:: WHAT THE TASK REQUIRES ::
In the entries below, begin at the line that has "Viewport: 2538px width, 1326px height." and stop after the line that has "Boards from the"; output those lines exactly, leaving out pictures.

:: GIVEN RECORDS ::
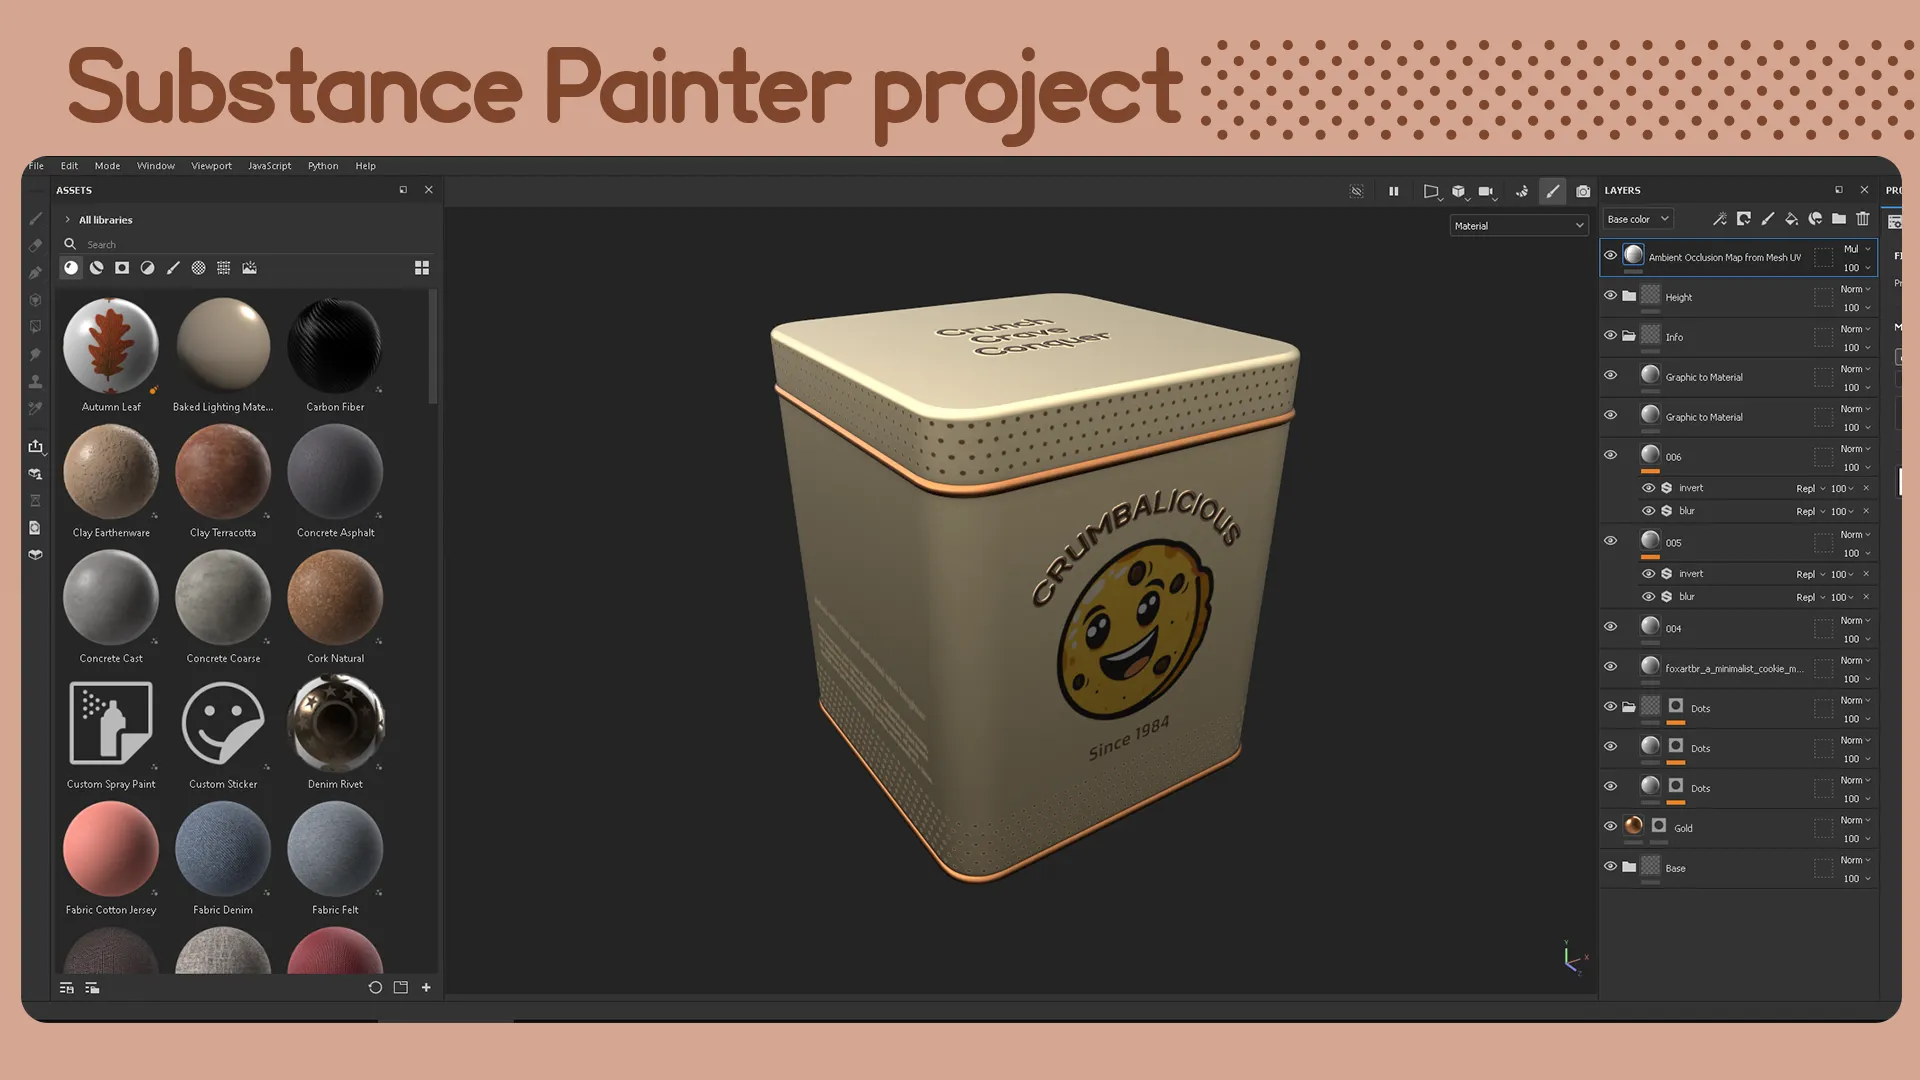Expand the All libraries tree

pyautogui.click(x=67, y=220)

==

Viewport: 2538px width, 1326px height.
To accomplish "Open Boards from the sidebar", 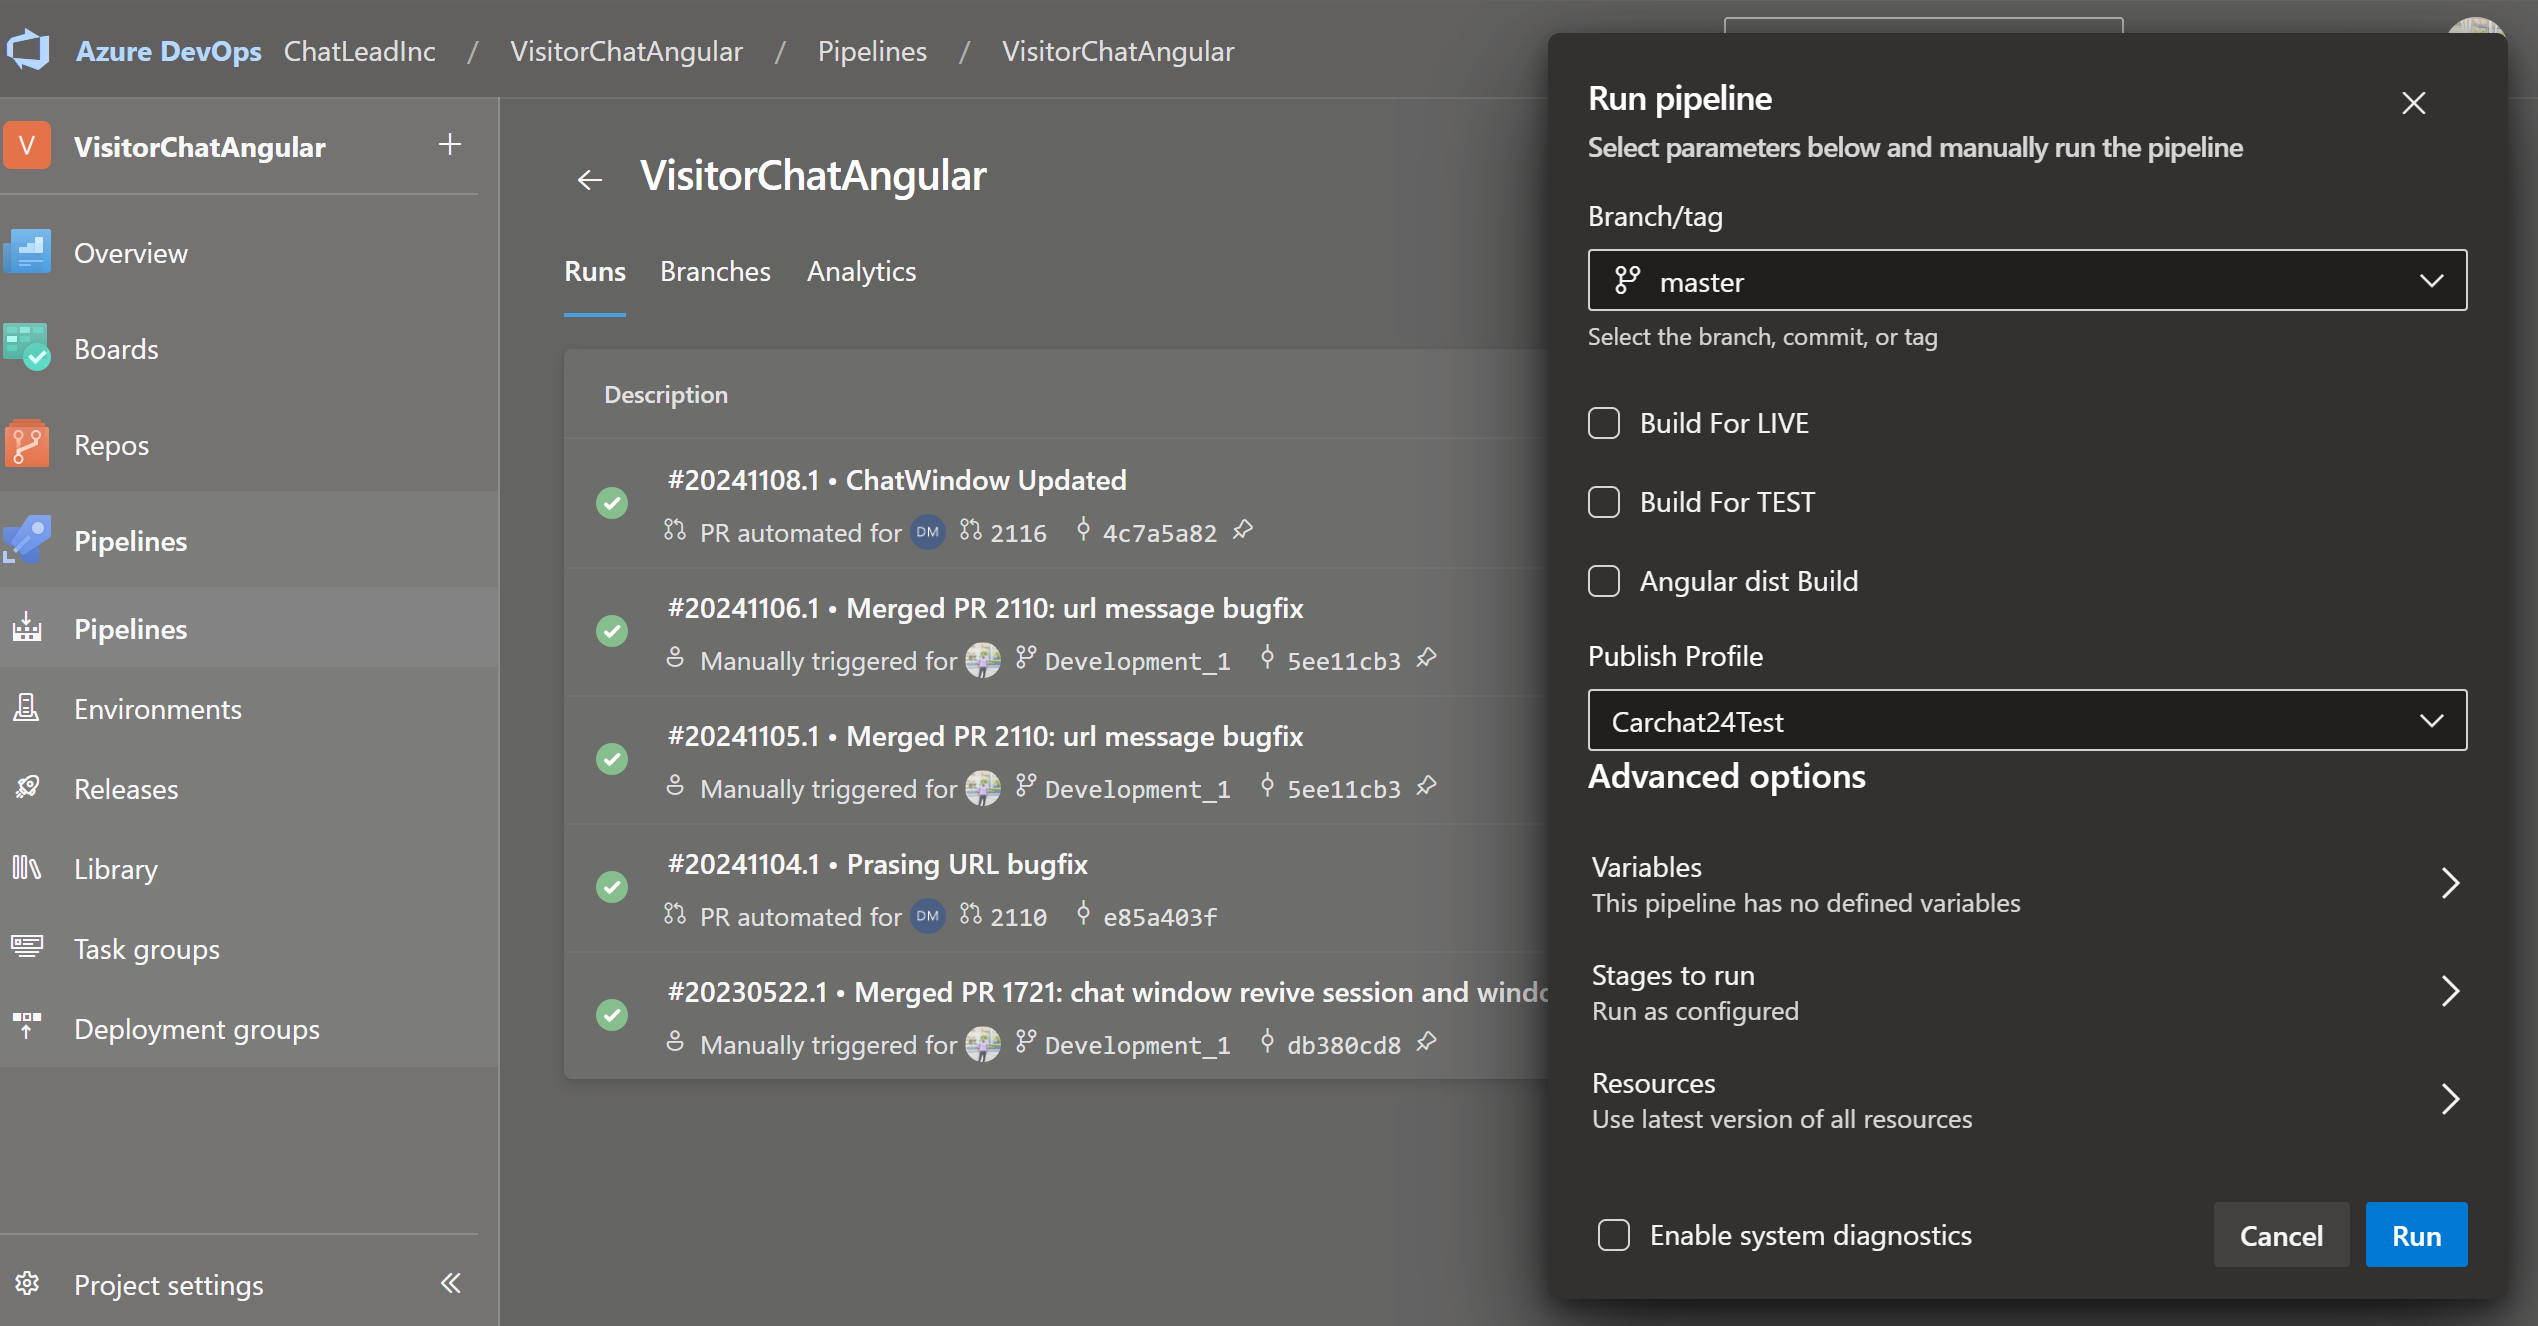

--

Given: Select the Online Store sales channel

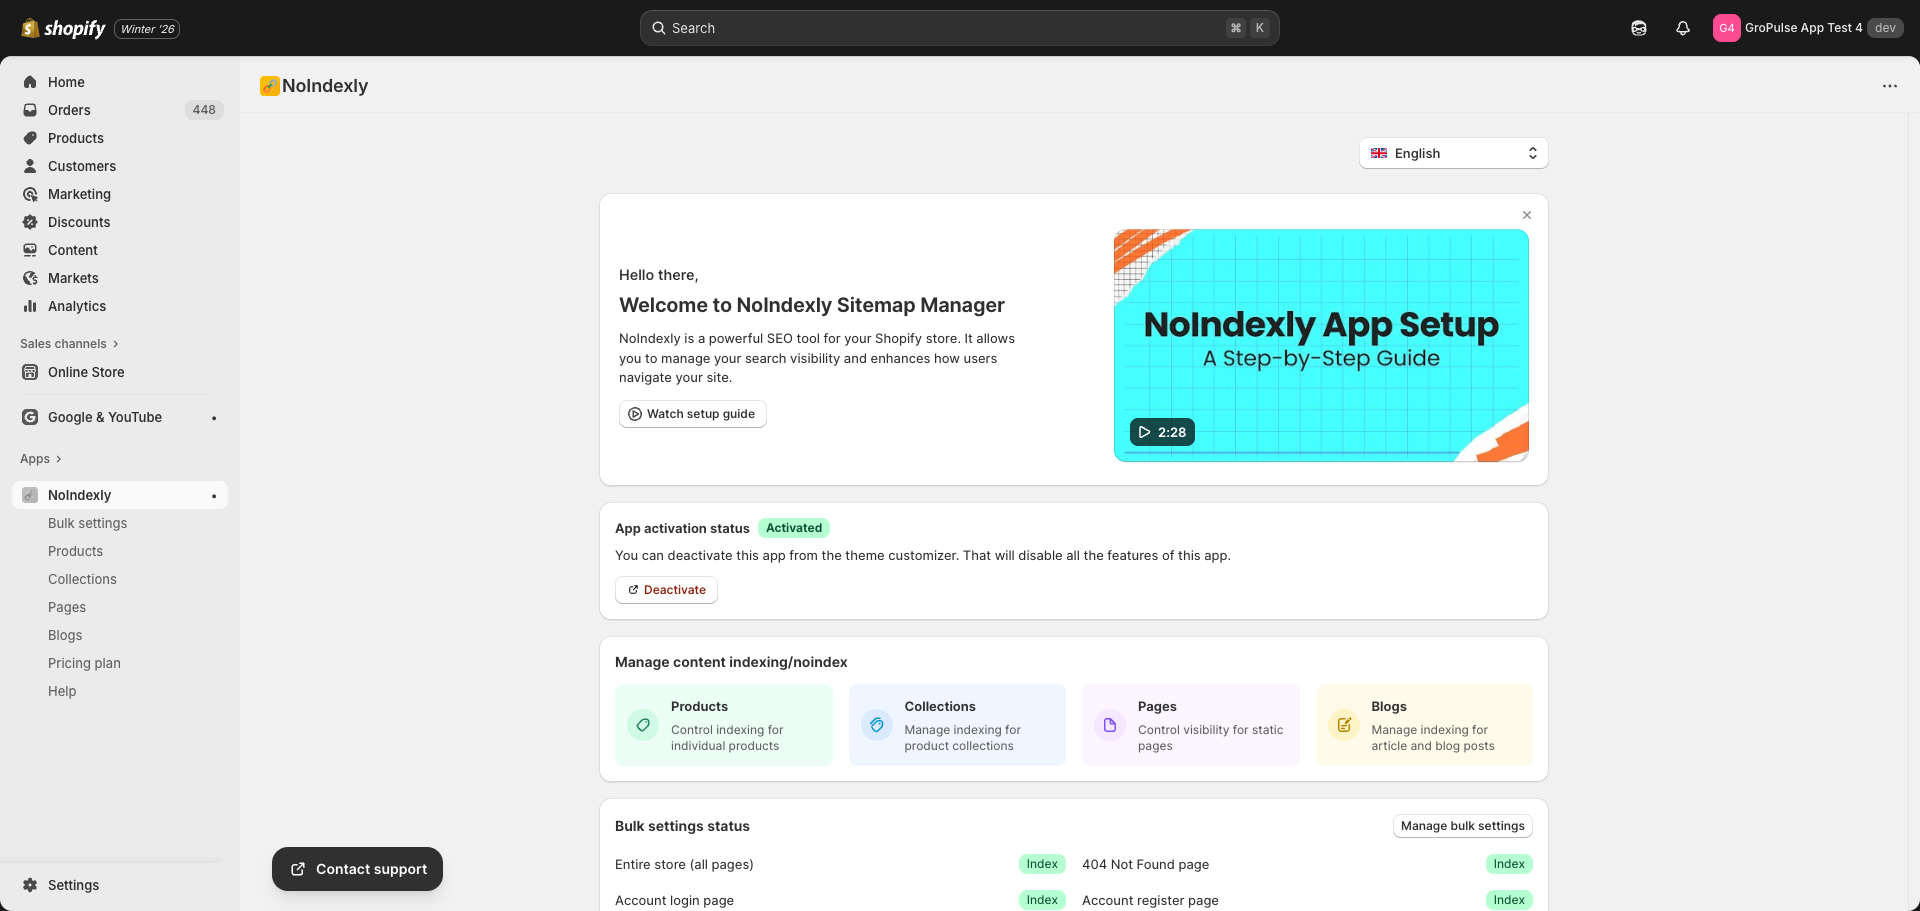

:: EXPECTED ANSWER ::
Viewport: 2538px width, 1326px height.
To accomplish "Open Boards from the sidebar", 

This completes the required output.